Follow the steps to generate doxygen documentation in HTML and LaTEX:

cd <path to repository>
mkdir <name of directory>
cd <name of directory>
doxygen -g <config file name> 
Edit config: nano <config file name>
Run: doxygen <config file name>

To view the documents, open the file in your browser.

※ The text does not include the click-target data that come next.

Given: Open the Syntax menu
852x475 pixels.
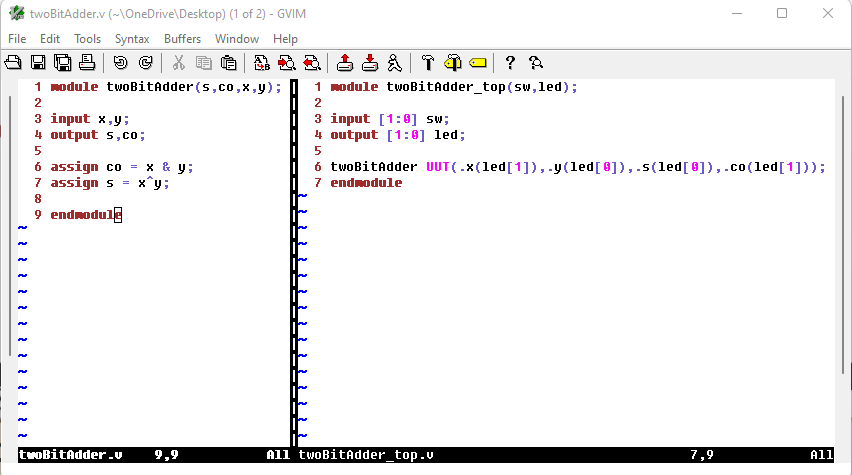Looking at the screenshot, I should 131,38.
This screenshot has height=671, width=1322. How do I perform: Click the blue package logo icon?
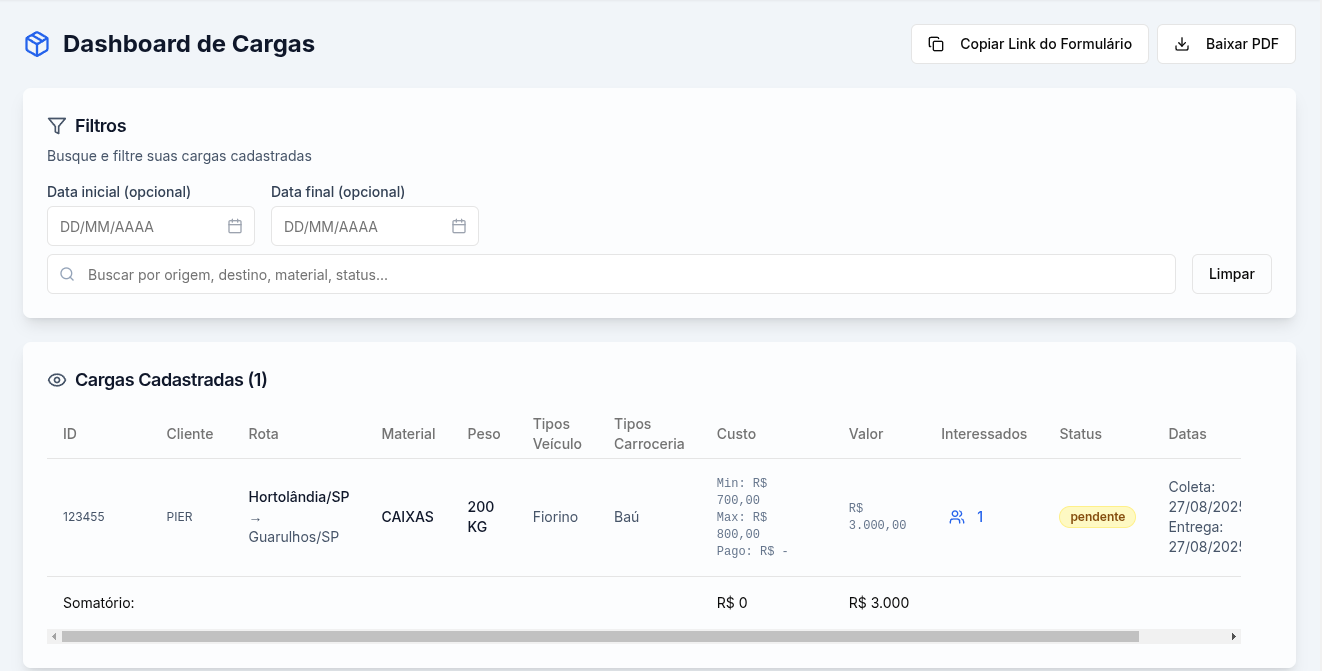click(x=37, y=44)
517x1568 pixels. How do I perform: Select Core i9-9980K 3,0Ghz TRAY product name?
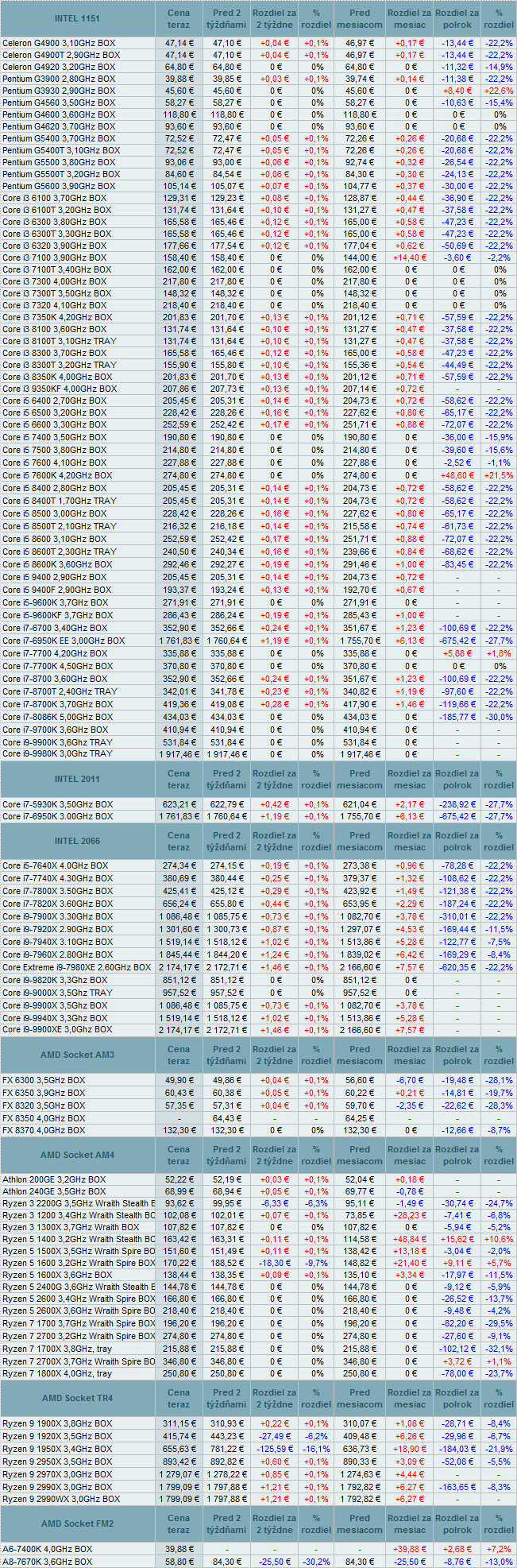[57, 753]

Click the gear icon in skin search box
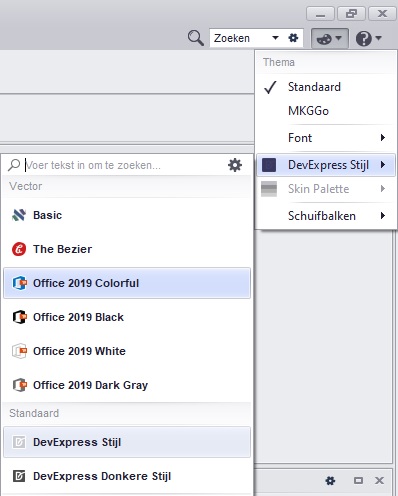(x=235, y=165)
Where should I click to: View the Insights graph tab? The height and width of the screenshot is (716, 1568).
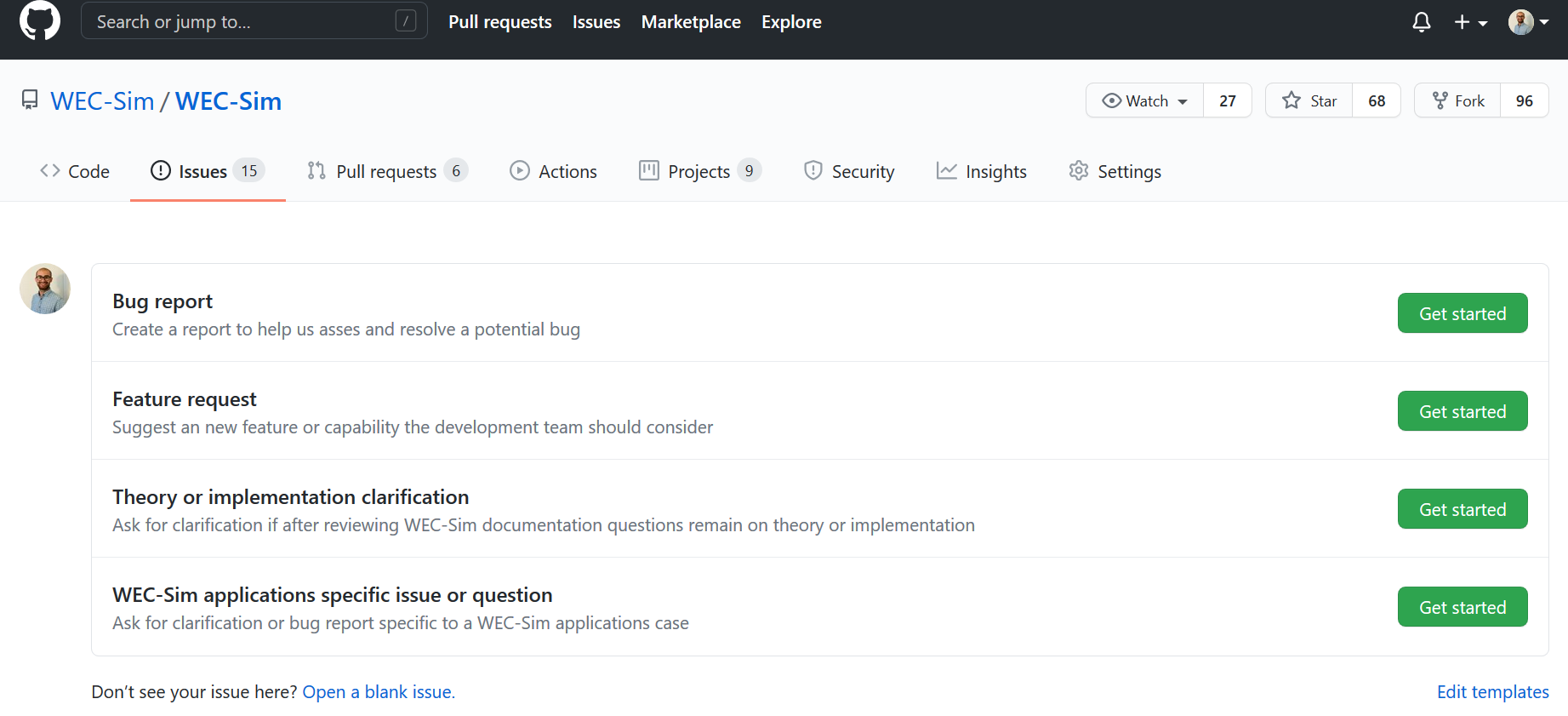click(x=982, y=171)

SIP (Solo Iterative Process)

A solo iterative process is characterized by a single programmer working alone. SIP is current;y being used to manage this project. A product backlog, iteration backlog and work log and a defect log are being maintained and the progress can be tracked by the following spreadsheet.

Google Spread Sheet

The project consists of two iterations, please find the details in the spreadsheet.

Credits

License

MIT License

Copyright (c) 2018 Sarthak Mahajan

Permission is hereby granted, free of charge, to any person obtaining a copy of this software and associated documentation files (the "Software"), to deal in the Software without restriction, including without limitation the rights to use, copy, modify, merge, publish, distribute, sublicense, and/or sell copies of the Software, and to permit persons to whom the Software is furnished to do so, subject to the following conditions:

The above copyright notice and this permission notice shall be included in all copies or substantial portions of the Software.

THE SOFTWARE IS PROVIDED "AS IS", WITHOUT WARRANTY OF ANY KIND, EXPRESS OR IMPLIED, INCLUDING BUT NOT LIMITED TO THE WARRANTIES OF MERCHANTABILITY, FITNESS FOR A PARTICULAR PURPOSE AND NONINFRINGEMENT. IN NO EVENT SHALL THE AUTHORS OR COPYRIGHT HOLDERS BE LIABLE FOR ANY CLAIM, DAMAGES OR OTHER LIABILITY, WHETHER IN AN ACTION OF CONTRACT, TORT OR OTHERWISE, ARISING FROM, OUT OF OR IN CONNECTION WITH THE SOFTWARE OR THE USE OR OTHER DEALINGS IN THE SOFTWARE.